Avril Brown Presents:
“Ah’ve always depended on the kindness of strangers.”
I’m not saying we should take Blanche DuBois’s words literally to heart (because things really didn’t turn out all that great for her) and depend on random acts of kindness, but that doesn’t mean we can’t appreciate it when it happens. It is monumentally reassuring to know there are still people out there willing to aid their fellow man/woman just to help and to feel those warm fuzzies in their soul, the ones that let you know you did a good thing.
I was a recent recipient of the gracious help of a stranger when I was heading back to Chicago from New York City. I’m a cheap bastard (mainly because I have to be) and in order to save a few bucks I flew into Newark International Airport rather than NYC. Thanks to the Airtrain and the New Jersey Transit System it is relatively simple to get from Newark to Manhattan, and I did not have any trouble getting into the city, which should’ve been enough to tip me off that the return journey was going to be a complete cluster-fuck. Which, of course, it was.
My subway train to Penn Station was snail-crawling its way through the tunnels before the operator announced the train was being rerouted back to Brooklyn, so I was already running late by the time we finally got to a stop. I hailed a cab (now all of which come with backseat entertainment in the form of touch-screen TV’s. Nifty!), got to the Station, purchased my ticket and got directions as to the location of my train. I board and begin to settle down a bit, striking up a conversation with a nice lady who’s also from Chicago and told her I was flying out of Newark Intl. when the gentleman next to me says, “Uh, I think you’re on the wrong train.”
Eight words from a kind stranger saved me I don’t know how much grief. He gave accurate directions as to where I could find my train as I managed to utter a ‘Thank you so much!’ and a ‘Nice to meet you!’ at the lady whilst I screamed ‘SHIT!’ in my head, grabbed my bags and hauled ass. If it were not for that gentleman, I’d be lost in the bowels of the New Jersey railways. I was so grateful there are people still willing to help other people (sometimes just by speaking up) I was in a cheery mood for the rest of the day. This elation prompted me to pay the kindness forward in a very rare form for me; namely, I shared my food.
Not just any food: a New York City deli-bought black and white cookie, one of the tastiest cookies known to man. I expressed my fear to the man behind me in the security line at the airport that my precious confection would somehow be considered a risk to the safety of the friendly skies and be confiscated, and he confessed he had no idea what a black and white cookie was. I gasped in horror and quickly launched into all the reasons why this is one of the greatest cookies ever invented. Turns out we were on the same flight, so I decided to share my precious cookie with him, thus changing his life forever. Now I have created another B&W addict and got myself a new pen-pal to boot.
Alright, sharing one’s dessert is no earth-shattering mitzvah, but it still felt good, inspiring me to continue along this path of righteousness and to call attention to other forms of kindness in this world.

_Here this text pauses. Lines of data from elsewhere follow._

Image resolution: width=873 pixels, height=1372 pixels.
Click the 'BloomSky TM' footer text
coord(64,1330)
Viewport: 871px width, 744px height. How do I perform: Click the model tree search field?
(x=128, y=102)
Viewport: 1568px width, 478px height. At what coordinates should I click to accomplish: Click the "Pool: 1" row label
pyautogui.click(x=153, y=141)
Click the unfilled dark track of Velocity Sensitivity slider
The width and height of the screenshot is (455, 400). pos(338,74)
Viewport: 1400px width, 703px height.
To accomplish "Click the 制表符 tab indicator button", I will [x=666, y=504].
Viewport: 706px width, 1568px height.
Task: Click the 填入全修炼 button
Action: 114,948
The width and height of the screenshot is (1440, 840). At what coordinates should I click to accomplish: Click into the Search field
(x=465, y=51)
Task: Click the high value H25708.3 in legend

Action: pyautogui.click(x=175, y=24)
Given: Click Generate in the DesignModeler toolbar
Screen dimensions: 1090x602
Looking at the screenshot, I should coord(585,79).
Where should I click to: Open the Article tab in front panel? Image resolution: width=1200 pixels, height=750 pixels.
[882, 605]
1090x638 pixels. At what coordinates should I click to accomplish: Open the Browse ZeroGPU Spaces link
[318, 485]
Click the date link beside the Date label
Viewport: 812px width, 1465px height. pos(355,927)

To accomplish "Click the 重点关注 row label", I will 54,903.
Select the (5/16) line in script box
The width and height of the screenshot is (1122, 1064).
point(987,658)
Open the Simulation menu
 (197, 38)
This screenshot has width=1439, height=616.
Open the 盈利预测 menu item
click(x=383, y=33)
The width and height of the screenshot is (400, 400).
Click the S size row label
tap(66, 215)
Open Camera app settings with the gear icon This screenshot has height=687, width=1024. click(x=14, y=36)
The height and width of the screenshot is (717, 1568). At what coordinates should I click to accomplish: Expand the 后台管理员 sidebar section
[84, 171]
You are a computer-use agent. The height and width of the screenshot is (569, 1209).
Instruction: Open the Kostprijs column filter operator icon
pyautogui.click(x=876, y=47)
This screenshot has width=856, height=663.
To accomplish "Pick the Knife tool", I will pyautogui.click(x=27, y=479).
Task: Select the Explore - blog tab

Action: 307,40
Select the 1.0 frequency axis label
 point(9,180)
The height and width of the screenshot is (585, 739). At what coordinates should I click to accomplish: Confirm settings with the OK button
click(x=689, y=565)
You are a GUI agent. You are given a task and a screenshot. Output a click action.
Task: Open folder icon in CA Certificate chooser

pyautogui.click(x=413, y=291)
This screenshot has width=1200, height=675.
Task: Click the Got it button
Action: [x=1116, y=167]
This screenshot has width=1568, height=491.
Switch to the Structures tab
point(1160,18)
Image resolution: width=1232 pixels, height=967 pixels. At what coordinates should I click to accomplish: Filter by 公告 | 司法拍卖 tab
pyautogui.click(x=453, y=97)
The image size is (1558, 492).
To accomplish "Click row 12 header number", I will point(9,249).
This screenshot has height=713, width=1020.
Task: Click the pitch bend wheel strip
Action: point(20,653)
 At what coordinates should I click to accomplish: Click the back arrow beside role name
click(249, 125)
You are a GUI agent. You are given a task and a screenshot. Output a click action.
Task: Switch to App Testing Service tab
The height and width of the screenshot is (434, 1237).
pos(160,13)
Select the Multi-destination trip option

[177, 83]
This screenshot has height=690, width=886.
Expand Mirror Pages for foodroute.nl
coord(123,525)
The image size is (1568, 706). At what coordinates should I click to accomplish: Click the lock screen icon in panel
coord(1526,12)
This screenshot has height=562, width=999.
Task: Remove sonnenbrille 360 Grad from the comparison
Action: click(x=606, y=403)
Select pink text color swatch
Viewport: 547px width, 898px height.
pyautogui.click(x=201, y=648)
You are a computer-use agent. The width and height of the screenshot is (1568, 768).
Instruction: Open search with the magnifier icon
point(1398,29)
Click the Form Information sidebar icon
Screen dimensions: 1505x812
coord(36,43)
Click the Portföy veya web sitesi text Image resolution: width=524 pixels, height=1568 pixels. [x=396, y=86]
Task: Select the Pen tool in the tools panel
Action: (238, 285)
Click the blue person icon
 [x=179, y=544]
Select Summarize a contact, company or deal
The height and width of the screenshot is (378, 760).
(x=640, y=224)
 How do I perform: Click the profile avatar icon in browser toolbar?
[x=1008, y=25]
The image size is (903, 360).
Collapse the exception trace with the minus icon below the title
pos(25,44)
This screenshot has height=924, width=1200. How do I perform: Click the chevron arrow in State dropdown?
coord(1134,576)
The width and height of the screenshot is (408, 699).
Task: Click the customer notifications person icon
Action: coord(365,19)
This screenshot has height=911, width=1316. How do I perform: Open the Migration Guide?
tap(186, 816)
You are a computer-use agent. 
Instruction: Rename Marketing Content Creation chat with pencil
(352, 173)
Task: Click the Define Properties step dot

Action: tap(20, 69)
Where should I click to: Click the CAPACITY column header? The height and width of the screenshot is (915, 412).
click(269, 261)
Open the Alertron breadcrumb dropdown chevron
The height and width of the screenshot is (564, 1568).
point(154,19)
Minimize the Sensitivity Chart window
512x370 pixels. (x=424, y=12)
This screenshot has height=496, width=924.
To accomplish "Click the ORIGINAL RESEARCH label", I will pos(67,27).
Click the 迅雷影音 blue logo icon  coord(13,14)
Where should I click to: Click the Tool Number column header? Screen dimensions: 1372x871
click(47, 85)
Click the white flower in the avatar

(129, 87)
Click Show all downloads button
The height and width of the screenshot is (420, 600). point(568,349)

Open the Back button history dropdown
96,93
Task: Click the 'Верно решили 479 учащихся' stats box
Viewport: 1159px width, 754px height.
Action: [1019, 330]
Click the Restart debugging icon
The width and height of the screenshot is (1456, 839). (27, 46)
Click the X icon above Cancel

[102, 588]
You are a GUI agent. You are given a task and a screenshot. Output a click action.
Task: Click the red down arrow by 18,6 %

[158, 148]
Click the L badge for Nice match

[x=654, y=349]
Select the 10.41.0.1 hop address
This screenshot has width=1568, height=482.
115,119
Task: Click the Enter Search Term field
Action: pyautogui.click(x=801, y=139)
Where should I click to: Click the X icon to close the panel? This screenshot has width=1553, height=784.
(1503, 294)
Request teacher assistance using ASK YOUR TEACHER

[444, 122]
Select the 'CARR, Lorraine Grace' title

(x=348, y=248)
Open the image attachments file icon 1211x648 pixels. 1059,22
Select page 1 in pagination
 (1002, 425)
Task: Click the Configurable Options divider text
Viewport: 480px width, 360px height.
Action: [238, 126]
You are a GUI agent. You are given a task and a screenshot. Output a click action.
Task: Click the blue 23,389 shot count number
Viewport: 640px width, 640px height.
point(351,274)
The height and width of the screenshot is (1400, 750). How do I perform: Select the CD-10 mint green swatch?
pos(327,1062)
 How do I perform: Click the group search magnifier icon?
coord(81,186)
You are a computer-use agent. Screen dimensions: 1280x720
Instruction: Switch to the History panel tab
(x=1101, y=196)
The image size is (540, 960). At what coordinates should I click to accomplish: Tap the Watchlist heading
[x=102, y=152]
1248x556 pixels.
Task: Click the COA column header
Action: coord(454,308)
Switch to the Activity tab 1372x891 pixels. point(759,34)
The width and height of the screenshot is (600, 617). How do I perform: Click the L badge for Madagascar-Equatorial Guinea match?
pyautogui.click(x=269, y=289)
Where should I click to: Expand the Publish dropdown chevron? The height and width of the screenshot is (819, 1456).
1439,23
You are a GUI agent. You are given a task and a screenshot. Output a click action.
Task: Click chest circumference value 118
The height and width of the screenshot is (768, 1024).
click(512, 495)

The movie Amélie is about a young woman who is given the opportunity to return a long lost object to its previous owner. She is so pleased when her act of kindness has such positive results she goes on a mission of sorts, doing more and more good deeds both for strangers and the people close to her. In the end, with a little help from her friends, she finally does one for herself.
In X-Men Unlimited #11, Rogue and Joseph (a younger-looking genetic clone of Magneto who was suffering from amnesia and didn’t know he was a clone at the time…don’t ask) are attacked by the fanatical members of Humanity’s Last Stand, an anti-mutant group. Once again even though the humans were the ones to initiate the battle and the mutants were the ones who ended up saving innocent bystanders, Rogue and Joseph were berated out of town by angry townspeople. Joseph continues to question the X-Men’s credo: committed to protecting a world where people both fear and hate mutants, until he sees the reason why unfold before his eyes. Rogue had been living with a single mom and her little boy, and as she is about to return to the X-Men, the boy tells her he knows he can’t because of her powers, but he would hug her if he could. “That’s why we do it, Joseph,” she says, “for the innocents, the ones who ain’t been taught t’hate yet. Our hope for tomorrow.”
A friend of mine was at Grant Park for Barack Obama’s election party and his acceptance speech (I was probably the only under-30 Democrat living in Chicago who wasn’t in Grant Park that night). He was moving around the whole night and witnessed groups of people clustered around digital cameras, cell phones, old radios, anything which brought Obama’s face or voice closer to hand. Mostly they didn’t know their neighbor from Adam, but people were sharing their electronic devices as well as their personal space to allow everyone to be a part of that momentous occasion. People were feeling that incredible unifying energy of expectation, joy, and the belief there may be hope for us yet. Call it chivalry, call it the Christian spirit, call it karma, label it however you want. I like to call it one the healthiest ways to have fun. There are few other natural highs quite like the one you get by helping someone out just because you can. Give it a try and you’ll likely find a smile on your face to match the one on the complete stranger you assisted. To borrow the general wording from a bumper sticker I’ve seen quite often: Be the kindness you want to see in strangers.